Australasian Science Magazine

There isn’t just one area in the brain devoted to vision.

By By Isabelle Mareschal & Colin Clifford

Recent behavioural tests reveal that patterns we can’t even discern can deceive us into seeing things differently from how they really are.

Although most people think that we see with our eyes, most of the hard work is actually performed by our brains. The eyes themselves simply transmit information, via nerve impulses generated in the retina, to the part of our brain at the back of our head devoted to “seeing”.

There isn’t just one area in the brain devoted to vision, but rather many areas that radiate towards the front of our brain. Visual information from the eyes first arrives in the brain at the primary visual cortex, which encodes simple characteristics about images such as edges or bars. This information is then passed on to higher cortical areas where more and more complex image properties are represented.

A simple analogy might be to consider how a cartoonist creates an illustration. He first draws outlines of characters and then adds in details and colour, rendering the illustration more and more complex with every iteration. The brain can be likened to working in a similar manner: early cortical areas do the easy work, while later areas are lumbered with increasingly complicated tasks.

Recent research suggests that the first stages of visual processing in the primary visual cortex mainly occur unconsciously, but we actually have no idea what the neurons that convey information about vision are doing. These areas contain a multitude of neurons – approximately 150 million in the primary visual cortex – that never work independently. Rather, when one neuron is stimulated by nerve impulses from the eyes, a large group of its neighbours are also activated.

It is this group activity of cells that can sometimes lead to visual misrepresentations because of the complicated interactions between cells that can act to mutually excite or suppress each other. The result of these interactions can sometimes lead to visual illusions, when our brains tell us we are seeing something that isn’t actually correct.
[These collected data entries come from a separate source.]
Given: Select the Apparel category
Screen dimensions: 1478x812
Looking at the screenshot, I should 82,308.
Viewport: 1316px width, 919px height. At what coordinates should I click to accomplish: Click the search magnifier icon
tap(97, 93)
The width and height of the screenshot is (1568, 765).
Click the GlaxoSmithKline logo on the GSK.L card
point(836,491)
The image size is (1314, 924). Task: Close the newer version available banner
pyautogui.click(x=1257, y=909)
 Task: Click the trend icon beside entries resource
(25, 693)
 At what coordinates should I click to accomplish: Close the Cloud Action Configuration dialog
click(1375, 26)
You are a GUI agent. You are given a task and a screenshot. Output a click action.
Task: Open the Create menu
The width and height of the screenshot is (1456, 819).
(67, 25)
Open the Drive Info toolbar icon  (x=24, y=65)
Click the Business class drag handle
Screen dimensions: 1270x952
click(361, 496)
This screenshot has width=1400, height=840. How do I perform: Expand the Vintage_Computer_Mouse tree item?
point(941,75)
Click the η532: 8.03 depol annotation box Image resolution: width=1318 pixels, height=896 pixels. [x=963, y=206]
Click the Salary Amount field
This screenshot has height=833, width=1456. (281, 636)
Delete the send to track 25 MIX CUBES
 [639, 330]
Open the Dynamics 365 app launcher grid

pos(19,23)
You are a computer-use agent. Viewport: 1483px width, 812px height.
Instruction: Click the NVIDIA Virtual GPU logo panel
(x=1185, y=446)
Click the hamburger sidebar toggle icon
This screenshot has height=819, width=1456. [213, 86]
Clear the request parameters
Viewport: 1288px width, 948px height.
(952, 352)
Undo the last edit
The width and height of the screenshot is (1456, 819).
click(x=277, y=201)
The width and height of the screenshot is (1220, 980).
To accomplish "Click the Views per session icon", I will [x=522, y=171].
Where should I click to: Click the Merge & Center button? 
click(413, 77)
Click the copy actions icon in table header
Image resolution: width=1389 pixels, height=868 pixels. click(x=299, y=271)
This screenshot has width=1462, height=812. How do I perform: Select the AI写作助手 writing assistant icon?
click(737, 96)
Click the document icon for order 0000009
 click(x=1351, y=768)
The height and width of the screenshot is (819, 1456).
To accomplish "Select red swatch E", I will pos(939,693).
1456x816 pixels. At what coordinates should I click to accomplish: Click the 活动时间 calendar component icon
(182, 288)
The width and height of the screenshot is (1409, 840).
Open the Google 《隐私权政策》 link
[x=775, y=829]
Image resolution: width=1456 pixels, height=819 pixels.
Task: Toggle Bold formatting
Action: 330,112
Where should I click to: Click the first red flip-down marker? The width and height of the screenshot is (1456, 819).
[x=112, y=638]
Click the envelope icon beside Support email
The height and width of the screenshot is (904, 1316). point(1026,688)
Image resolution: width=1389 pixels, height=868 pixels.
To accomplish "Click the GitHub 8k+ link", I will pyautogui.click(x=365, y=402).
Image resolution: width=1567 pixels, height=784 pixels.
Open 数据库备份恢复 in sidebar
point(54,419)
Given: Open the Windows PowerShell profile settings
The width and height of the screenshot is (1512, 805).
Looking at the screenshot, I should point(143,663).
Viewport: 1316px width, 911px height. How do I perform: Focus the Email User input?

Two examples of illusions we tested on our subjects are the tilt illusion (Fig. 1a) and White’s illusion (Fig. 1b). In the tilt illusion, even though the centre bars are perfectly vertical, most subjects (and hopefully most readers) see them as being tilted.

In White’s illusion, the two gray bars in the centre of the striped squares appear to be of different shades of grey, even though they are actually exactly the same. However, because of the light and dark bars around them, they appear to be very different. You can convince yourself that these bars are the same by placing paper over the stripes so that you can only see the central targets; they should now look the same.

In both examples, these misperceptions occur because the surrounding stripes excite cells that interfere with those stimulated by the central target.

We wanted to investigate whether these illusions can occur even when people are unaware of the surrounding context. If this were the case, it would suggest that the illusions arise in early visual areas.

To examine this, we used a tilt illusion display like the one in Figure 1a, and designed a surround so that subjects could not see any of the oriented bars. To achieve this we made a movie where the orientation of the bars in the surround was changed very rapidly so that it looked as though the surround was made of flickering noise (similar to looking at a detuned television). In the middle of this surround pattern, we briefly presented a central target of vertical bars and asked people to report if the bars looked tilted.

What we found was that even though the subjects could never see the orientation of the bars in the surround, they always perceived the centre to be tilted in the opposite direction to the indiscernible surround. This always happened very quickly, and could never be thwarted. Even though the subjects knew that the central bars were perfectly vertical they couldn’t prevent themselves from seeing them as being tilted. Try as we may, it is impossible to alter our perception of them.

Our research is a demonstration that what we think we see isn’t always “real”. Or, put in other words, the world can be quite different from how we think it is.

Perhaps the most striking example of how our brain recreates the world is the blind spot in vision (Fig. 2). This is a patch of the visual field from which the retina receives no input because of the optic nerve in the eye. However, we never experience a blind spot in our visual field because the other eye provides the brain with visual information. Even when we shut the other eye the brain effortlessly fills in what is missing, so that we never experience an incomplete view of the world. Because of this, everything falling in the blind spot appears “normal”; we always see the world as being perfectly coherent and complete.

Our brains do such a good job at filling in missing information, even outside of the blind spot, that a major danger is that diseases that result in visual field losses (e.g. glaucoma) can often go unnoticed.

You can experience the blind spot by shutting one eye and looking at the “R” in Figure 2. If you hold the paper at arm’s length, you should still be able to see the “T” in your periphery. Now slowly move the paper towards you and the “T” will disappear when it falls within your blind spot.

What emerges from our research, as well as other experiments studying visual illusions, is that a lot of what we assume to be real in the world is not always true. Information within our visual system is often distorted or incomplete, yet we always perceive an effortlessly coherent view of the world.

Generally, visual illusions are quite subtle and of little danger to our well-being. But by studying how and when they emerge we hope to gain insight into how the cells in our brains interact in wonderful yet complicated ways to create our illusion of reality.